Assignment:
In the data below, the answer is the run of lines from the line containing "(323) 650-2233 (177, 427)" through the line containing "dkk_bppn@yahoo.com (200, 1197)", both included; print it exactly and nothing else.

Supplied entries:
___

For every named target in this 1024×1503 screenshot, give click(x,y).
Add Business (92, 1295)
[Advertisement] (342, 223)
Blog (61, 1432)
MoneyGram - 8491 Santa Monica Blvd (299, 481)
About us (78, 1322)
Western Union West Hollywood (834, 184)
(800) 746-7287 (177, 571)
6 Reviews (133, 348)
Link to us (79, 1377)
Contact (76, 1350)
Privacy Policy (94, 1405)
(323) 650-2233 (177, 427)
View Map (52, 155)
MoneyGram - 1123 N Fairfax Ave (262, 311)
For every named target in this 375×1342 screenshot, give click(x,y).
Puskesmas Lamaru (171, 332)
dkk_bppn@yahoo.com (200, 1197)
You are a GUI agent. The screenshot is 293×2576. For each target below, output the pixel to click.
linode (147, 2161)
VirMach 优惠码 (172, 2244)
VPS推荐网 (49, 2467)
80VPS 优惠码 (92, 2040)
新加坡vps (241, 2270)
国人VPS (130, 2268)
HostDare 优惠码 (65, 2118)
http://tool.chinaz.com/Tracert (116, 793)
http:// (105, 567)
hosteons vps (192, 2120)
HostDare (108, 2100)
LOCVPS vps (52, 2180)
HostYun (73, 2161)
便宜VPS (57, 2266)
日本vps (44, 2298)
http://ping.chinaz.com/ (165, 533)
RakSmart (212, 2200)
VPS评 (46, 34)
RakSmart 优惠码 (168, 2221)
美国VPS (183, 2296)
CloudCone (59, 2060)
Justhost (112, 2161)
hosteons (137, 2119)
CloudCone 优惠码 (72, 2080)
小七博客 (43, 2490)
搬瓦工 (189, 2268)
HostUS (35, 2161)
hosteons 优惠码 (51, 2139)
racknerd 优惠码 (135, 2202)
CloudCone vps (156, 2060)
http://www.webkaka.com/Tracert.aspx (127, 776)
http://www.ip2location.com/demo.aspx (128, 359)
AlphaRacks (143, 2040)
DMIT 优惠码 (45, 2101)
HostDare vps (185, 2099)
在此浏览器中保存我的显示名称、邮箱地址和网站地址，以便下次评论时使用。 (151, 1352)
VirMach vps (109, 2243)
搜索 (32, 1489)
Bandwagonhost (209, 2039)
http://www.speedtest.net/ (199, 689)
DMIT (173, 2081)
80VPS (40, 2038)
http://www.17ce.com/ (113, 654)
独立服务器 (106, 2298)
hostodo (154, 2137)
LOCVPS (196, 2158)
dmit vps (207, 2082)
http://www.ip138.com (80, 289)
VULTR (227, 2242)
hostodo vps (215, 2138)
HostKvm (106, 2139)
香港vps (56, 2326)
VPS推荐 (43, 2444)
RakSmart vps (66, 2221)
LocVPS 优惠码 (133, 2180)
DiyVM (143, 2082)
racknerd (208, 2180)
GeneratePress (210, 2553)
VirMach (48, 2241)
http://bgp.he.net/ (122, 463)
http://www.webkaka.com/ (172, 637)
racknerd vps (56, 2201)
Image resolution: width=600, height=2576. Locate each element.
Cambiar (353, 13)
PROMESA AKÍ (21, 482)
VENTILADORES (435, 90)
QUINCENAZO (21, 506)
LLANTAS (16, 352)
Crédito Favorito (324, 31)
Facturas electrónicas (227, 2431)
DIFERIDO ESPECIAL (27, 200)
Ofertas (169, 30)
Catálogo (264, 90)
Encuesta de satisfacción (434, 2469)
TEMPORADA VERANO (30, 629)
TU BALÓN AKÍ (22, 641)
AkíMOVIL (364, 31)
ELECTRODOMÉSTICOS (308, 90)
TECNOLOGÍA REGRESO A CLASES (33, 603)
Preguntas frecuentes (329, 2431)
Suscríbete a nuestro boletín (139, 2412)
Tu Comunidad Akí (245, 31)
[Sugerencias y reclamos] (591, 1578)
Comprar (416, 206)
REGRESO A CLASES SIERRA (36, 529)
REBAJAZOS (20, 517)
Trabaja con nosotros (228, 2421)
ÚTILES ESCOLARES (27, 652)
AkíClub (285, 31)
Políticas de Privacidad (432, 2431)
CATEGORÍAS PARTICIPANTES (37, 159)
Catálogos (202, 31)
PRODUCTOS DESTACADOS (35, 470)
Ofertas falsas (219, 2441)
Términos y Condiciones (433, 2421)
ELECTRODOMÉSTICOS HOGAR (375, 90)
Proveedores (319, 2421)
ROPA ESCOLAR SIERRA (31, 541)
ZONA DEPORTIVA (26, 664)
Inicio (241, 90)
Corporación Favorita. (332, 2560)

___

Task solution:
(323) 650-2233 (177, 427)
View Map (52, 155)
MoneyGram - 1123 N Fairfax Ave (262, 311)
For every named target in this 375×1342 screenshot, give click(x,y).
Puskesmas Lamaru (171, 332)
dkk_bppn@yahoo.com (200, 1197)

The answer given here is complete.